[Excerpt provided]
'''

While the spillover of instability and violence from Afghanistan directly threatens Central Asian countries most of all, including Russia’s CSTO allies, the production and trafficking of Afghan drugs, especially heroin, poses a direct and massive threat to the lives and health of Russian people. While in 2001, on the eve of the Western intervention, opium poppy crops in Afghanistan had shrunk by an unprecedented 91 per cent (as a result of an effective ban imposed by the Taliban on poppy growing), by 2013, at the peak of the foreign military presence, the area where the poppy crop is cultivated, according to the UN Office on Drugs and Crime, had increased 26 times to an historical high. The U.S. and NATO presence in Afghanistan did not set the explicit aim of reducing the production and trafficking of Afghan drugs. At the same time, the inability to offer solid economic alternatives at the macro- and micro-levels, the inefficiency of the Karzai administration and the Afghan authorities as a whole, and the escalation of the armed conflict contributed to the expansion of the opium economy. The completion of the withdrawal of the main U.S. and NATO forces by the end of 2014 will have a fundamental impact on the dynamic of the opium business, because it is accompanied by the retreat of government power and curtailment of development programmes in some regions, including the main drug-producing areas. That means even more opium and heroin in the coming years, including in Russia.

Nevertheless, in terms of Russia’s immediate role, the main consequences of the withdrawal of U.S./NATO forces will not impact Afghanistan as much as it will Central Asia, where this role will only grow. Although the threat of armed violence spilling out of Afghanistan into Central Asian countries should not be overestimated, the threat is serious enough (especially for Tajikistan) to serve as a catalyst for the activities of Russia and the CSTO in Central Asia. Russia has already responded to this challenge by combining security and military aid with expanding economic aid and cooperation with partners in Central Asia.

As for the situation inside Afghanistan, Russia’s role and influence are limited and will remain so. No one, even Russia’s partners in the region, and nothing, even the colossal scale of the drug threat coming out of Afghanistan, can draw Russia into establishing a direct presence or taking part in security assistance inside Afghanistan after 2014. Therefore, on the issues that worry Russia most in regard to Afghanistan, Moscow will have to rely on the authorities that are established inside the country. That determines the key aspects of Russian policy on Afghanistan as a whole and its position on the political crisis in the summer of 2014 in particular.

'''

[Provided information]
'''

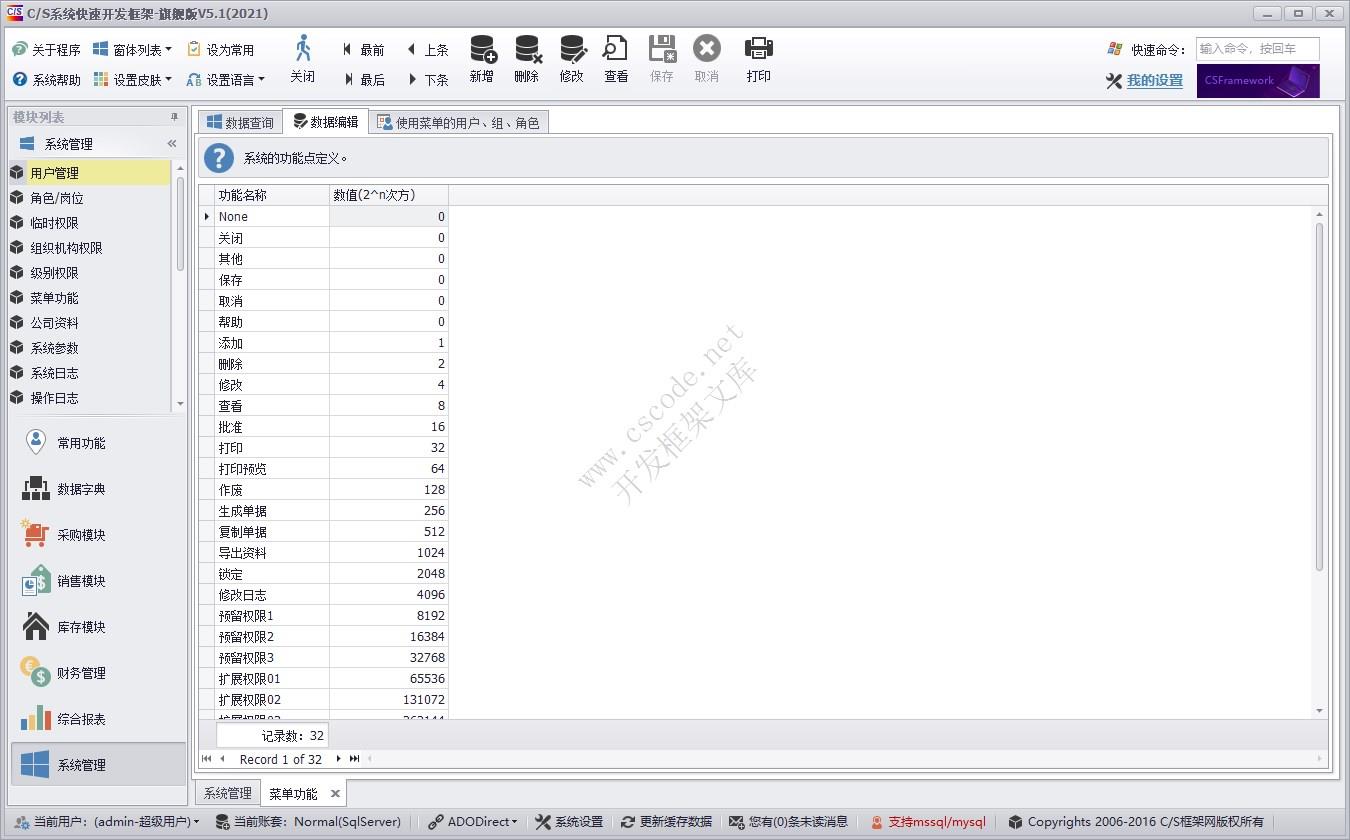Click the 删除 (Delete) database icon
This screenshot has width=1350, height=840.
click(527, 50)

'''
'''

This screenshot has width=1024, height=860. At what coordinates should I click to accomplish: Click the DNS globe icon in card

'''

[Exercise instructions]
a) According to the excerpt on Russia and Afghanistan, by how much had opium poppy crops in Afghanistan shrunk in 2001?
b) Copy the excerpt on Russia and Afghanistan from "Nevertheless, in terms" to "partners in Central Asia.".
c) How would you render this sentence from the excerpt on Russia and Afghanistan in Spanish: "As for the situation inside Afghanistan, Russia’s role and influence are limited and will remain so."

[Responses for each task]
a) By an unprecedented 91 per cent.

b)
Nevertheless, in terms of Russia’s immediate role, the main consequences of the withdrawal of U.S./NATO forces will not impact Afghanistan as much as it will Central Asia, where this role will only grow. Although the threat of armed violence spilling out of Afghanistan into Central Asian countries should not be overestimated, the threat is serious enough (especially for Tajikistan) to serve as a catalyst for the activities of Russia and the CSTO in Central Asia. Russia has already responded to this challenge by combining security and military aid with expanding economic aid and cooperation with partners in Central Asia.

c) En cuanto a la situación dentro de Afganistán, el papel y la influencia de Rusia son limitados y seguirán siéndolo.